Sodium formononetin-3'-sulphonate alleviates cerebral ischemia–reperfusion injury in rats via suppressing endoplasmic reticulum stress-mediated apoptosis

Abstract Background Sodium formononetin-3ʹ-sulphonate (Sul-F) may alleviate I/R injury in vivo with uncertain mechanism. Endoplasmic reticulum (ER) stress-mediated apoptosis participates in the process of cerebral ischemia‐reperfusion (I/R) injury. Our aim is to figure out the effect of Sul-F on cerebral I/R injury and to verify whether it works through suppressing ER stress-mediated apoptosis. Results The cerebral lesions of middle cerebral artery occlusion (MCAO) model in SD rats were aggravated after 24 h of reperfusion, including impaired neurological function, increased infarct volume, intensified inflammatory response and poor cell morphology. After intervention, the edaravone (EDA, 3 mg/kg) group and Sul-F high-dose (Sul-F-H, 80 mg/kg) group significantly alleviated I/R injury via decreasing neurological score, infarct volume and the serum levels of inflammatory factors (TNF-α, IL-1β and IL-6), as well as alleviating pathological injury. Furthermore, the ER stress level and apoptosis rate were elevated in the ischemic penumbra of MCAO group, and were significantly blocked by EDA and Sul-F-H. In addition, EDA and Sul-F-H significantly down-regulated the ER stress related PERK/eIF2α/ATF4 and IRE1 signal pathways, which led to reduced cell apoptosis rate compared with the MCAO group. Furthermore, there was no difference between the EDA and Sul-F-H group in terms of therapeutic effect on cerebral I/R injury, indicating a therapeutic potential of Sul-F for ischemic stroke. Conclusions Sul-F-H can significantly protects against cerebral I/R injury through inhibiting ER stress-mediated apoptosis in the ischemic penumbra, which might be a novel therapeutic target for ischemic stroke.
________________________________________
### Task
List every abbreviation that the Sul-F abstract spells out, each with its expansion as the abstract gives it. The material that comes next has no connection to the abstract above.
________________________________________
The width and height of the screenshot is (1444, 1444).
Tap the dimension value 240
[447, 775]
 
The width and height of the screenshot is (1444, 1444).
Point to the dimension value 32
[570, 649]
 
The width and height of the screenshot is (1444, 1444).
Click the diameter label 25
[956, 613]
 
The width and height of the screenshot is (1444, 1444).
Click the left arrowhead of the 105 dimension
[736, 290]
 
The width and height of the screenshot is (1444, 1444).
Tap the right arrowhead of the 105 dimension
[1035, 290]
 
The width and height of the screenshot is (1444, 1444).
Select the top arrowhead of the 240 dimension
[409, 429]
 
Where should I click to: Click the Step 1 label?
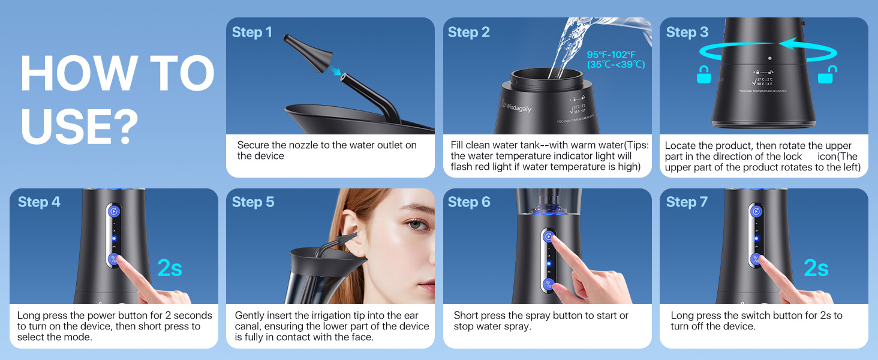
________________________________________
### Task result
- Sul-F: Sodium formononetin-3ʹ-sulphonate
- ER: Endoplasmic reticulum
- I/R: ischemia‐reperfusion
- MCAO: middle cerebral artery occlusion
- EDA: edaravone
- Sul-F-H: Sul-F high-dose